Thanks, now it's more handy.

>> BTW, is it possible to make 'project-find-regexp' more compatible with 
>> 'rgrep'
>> in other features too?  What is missing is a way to modify the constructed
>> command line.  For example, often I need to add "-w" to the constructed 
>> command
>> to match words only.  In 'C-u M-x rgrep', this is easy to do,
>> but not in 'C-u C-x p g'.
>
> That's not so easy to do: the exact command is concealed inside the helper
> function in another package (xref). I suppose it's possible to rearrange
> things such that command creation and its execution are two different
> phases, but TBH I wouldn't love the result.

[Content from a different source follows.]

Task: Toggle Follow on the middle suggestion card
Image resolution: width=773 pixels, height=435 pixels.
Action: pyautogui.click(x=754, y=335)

Though I agree it might
> be handy.

This is the simplest implementation:

#+begin_src emacs-lisp
(defun project-find-word (regexp)
  "Word-based version of ‘project-find-regexp’.
Modifies the ‘xref-search-program-alist’ template
to add the option ‘-w’ that matches whole words."
  (interactive (list (project--read-regexp)))
  (let ((xref-search-program-alist
         (mapcar (lambda (p)
                   (cons (car p) (replace-regexp-in-string "<C>" "-w \\&" (cdr 
p))))
                 xref-search-program-alist)))
    (project-find-regexp regexp)))
#+end_src

It has one minor issue:
while it correctly filters out lines without word matches,
when a line with a word match contains also the same string
that is not a complete word, then both are highlighted as matches.
There is no such problem in grep where matches are highlighted
by the grep program itself.

BTW, the above implementation was based on a similar command for rgrep:

#+begin_src emacs-lisp
(defun wrgrep ()
  "Word-based version of ‘rgrep’.
Modifies the grep-find template to add the option ‘-w’ that matches whole 
words."
  (interactive)
  (let ((grep-host-defaults-alist nil)
        (grep-find-template
         (replace-regexp-in-string "<C>" "-w \\&" grep-find-template)))
    (call-interactively 'rgrep)))
#+end_src

> What I've been thinking we should have instead, is some kind of graphical
> prompt with multiple fields, where you can by default input the regexp and
> press RET, but you can also see the other options (like the file name glob
> to filter by, whether to search the "external roots" or not, whether to
> search only a particular directory, whether to ignore case, whether to
> search in the project-ignored files as well; options which modify the
> regexp or matching logic like your -w could be added too).
>
> Note that several of the options enumerated above are not something we
> could expose in the "edit the command" interface, because the command gets
> the list of files from stdin.
>
> Maybe it would be presented like one-line prompt where you can reach
> further fields using TAB, and maybe expand into some multiline pane (still
> inside the minibuffer) if some options can't fit on the same line, and you
> reach the end of that line by TAB-bing.
>
> To sum up, if we managed to create some visual interface for specifying the
> options that project-find-regexp has control over, maybe it would both
> result in a less complex interaction between packages, as well as in a more
> powerful UI which more people will be happy with.

Sounds like a widget-based form-filling with fields.  Actually, such fields
already exist in xref-search-program-alist template with placeholders
<D>, <X>, <F>, <C>, <R> that are expanded by grep-expand-template.